Directive:
Answer from the forum thread:
(a) From which city does Condobloke plan to fly, and around what time?
(b) According to the first post, how far does Qantas fly?
(c) On what route does Boandgo say their dog is allowed in the cabin?

Given passage:
________

# Dog flying to Dumaguete



## Condobloke (Feb 27, 2017)

Flying to dumaguete from SYDNEY...around the end of september

Qantas only fly as far as Manila

Philippine Airlines....?

Cebu Pacific dont want to know about dogs.

As far as I can see there is not a fast ferry running between manila and dumaguete.......I guess there is always the option of a slow ferry and a hand full of anti seasickness tablets !!
Any and all suggestions are more than welcome

There has to be a simple way ! (not including swimming)

Brian


----------



## Gary D (Oct 28, 2013)

Can your dog crow like a rooster then it could hide amongst the rest of them on the plane.


----------



## Condobloke (Feb 27, 2017)

I've heard all the jokes re 'just stick the dog under the seat with all the rest of the goats and chooks etc etc.....BUT

This is slowly but surely becoming a real concern for me. 

Surely there has to be someone out there who has some recent experience of fling into the phils with an animal wnich must fly as cargo/freight......in other words this is not a seeing eye dog which could then travel in the main cabin with me. .....if i were allowed the choice I would gladly buy her a seat next to me.

Anyone ?? :fingerscrossed:


----------



## Boandgo (Sep 12, 2017)

Try local Philippine Airlines. My wife can't travel without her dog so our dog is allowed in the cabin (California to Manila). Can't imagine them not allowing dog from Manila to duma.


----------



## Rebaqshratz (May 15, 2016)

Condobloke said:


> I've heard all the jokes re 'just stick the dog under the seat with all the rest of the goats and chooks etc etc.....BUT
> 
> This is slowly but surely becoming a real concern for me.
> 
> ...

________

Record extracts:

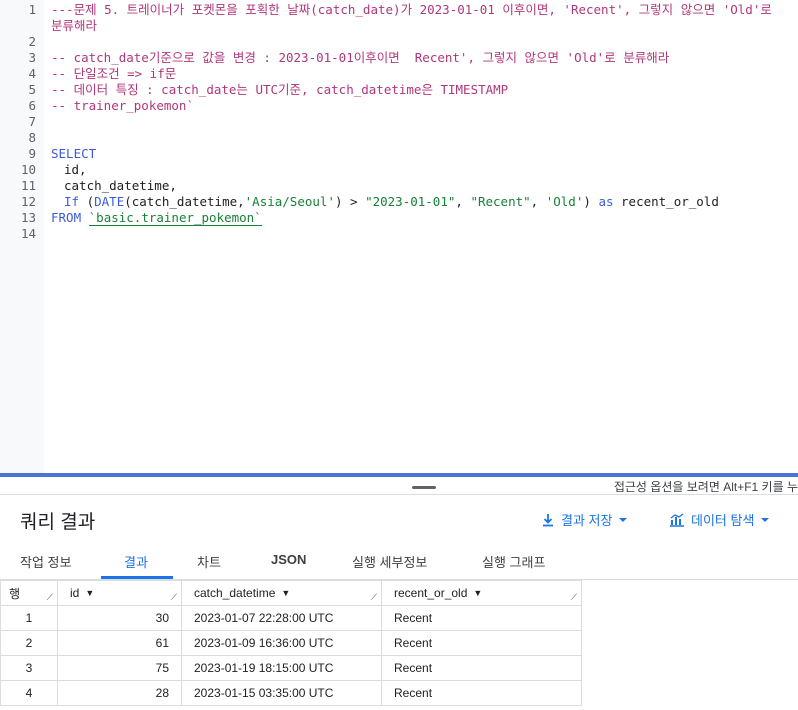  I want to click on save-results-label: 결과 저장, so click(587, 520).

________

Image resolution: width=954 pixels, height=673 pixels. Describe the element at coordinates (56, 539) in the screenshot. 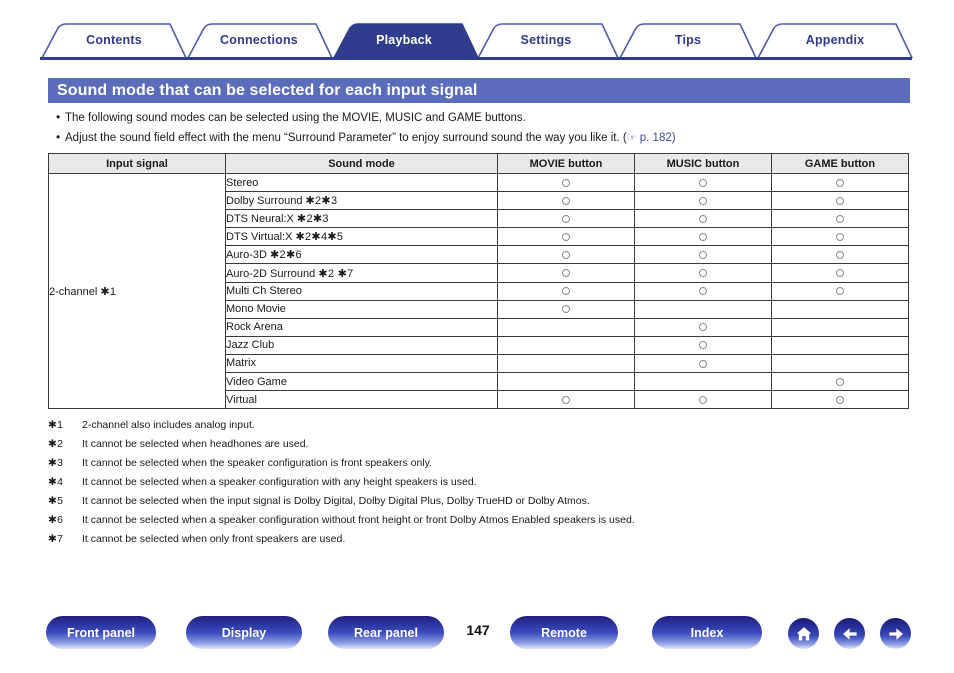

________

Solution below:
(a) Sydney, around the end of September.
(b) As far as Manila.
(c) California to Manila.